WORK TO COMPLETE → Output, word for word, the passage of the interview excerpt between "Q) Is Somdeb" and "London for research.", inclusive.

PAGE TEXT →
------------------------------------------------

Q) Is Somdeb Deb Burman a member of your family?
A) Yes, he is a cousin. Our family has always been very cosmopolitan. SD and Rahul Deb Burman were both family members. It is little known that they were part of the royal family of Tripura that gave Rabindranath Tagore the initial funding to set up Santiniketan, and also his first award Bharat Bhaskar, from my grandfather. It was also he who, on the advice of Tagore, funded Jagadish Bose's travel to London for research.
Q) Narratives of the Northeast hardly make it to the mainstream in India – Binodini Devi, for instance, is hardly known outside the region.
A) It's not that the narratives from the Northeast get lost. Narratives of successful people from Odisha, Wankaner, Trichupally, and so on also suffer the same fate. It's due to the dominance of the media in certain parts of India and not in others. My friends ask me why was Mary Kom played by Priyanka Chopra? Why can't they accept a northeastern face? I say, but they haven't even accepted a Rajanikanth or a Kamala Hassan. The more we have festivals like the ZeeJLF in different parts of the country the better it will get. I think it is very important for us from the Northeast to become successful on our own terms and then refer to our having come from the Northeast rather than saying that we are from the Northeast and making that a basis for our claim to success.

------------------------------------------------

ROWS →
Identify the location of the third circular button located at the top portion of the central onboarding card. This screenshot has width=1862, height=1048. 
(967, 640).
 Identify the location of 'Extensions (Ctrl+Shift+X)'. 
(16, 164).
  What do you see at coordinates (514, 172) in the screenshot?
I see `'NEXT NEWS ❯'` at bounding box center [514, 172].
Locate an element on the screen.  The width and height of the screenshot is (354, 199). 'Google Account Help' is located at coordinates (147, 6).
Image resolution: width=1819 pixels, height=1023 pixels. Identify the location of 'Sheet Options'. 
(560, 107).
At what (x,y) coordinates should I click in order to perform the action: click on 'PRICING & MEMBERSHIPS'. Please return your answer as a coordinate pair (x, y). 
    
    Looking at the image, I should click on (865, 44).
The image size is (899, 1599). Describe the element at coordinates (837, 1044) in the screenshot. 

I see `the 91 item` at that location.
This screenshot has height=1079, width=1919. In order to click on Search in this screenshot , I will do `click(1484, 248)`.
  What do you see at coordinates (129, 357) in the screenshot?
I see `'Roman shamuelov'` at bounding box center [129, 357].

------------------------------------------------

FULL OUTPUT →
Q) Is Somdeb Deb Burman a member of your family?
A) Yes, he is a cousin. Our family has always been very cosmopolitan. SD and Rahul Deb Burman were both family members. It is little known that they were part of the royal family of Tripura that gave Rabindranath Tagore the initial funding to set up Santiniketan, and also his first award Bharat Bhaskar, from my grandfather. It was also he who, on the advice of Tagore, funded Jagadish Bose's travel to London for research.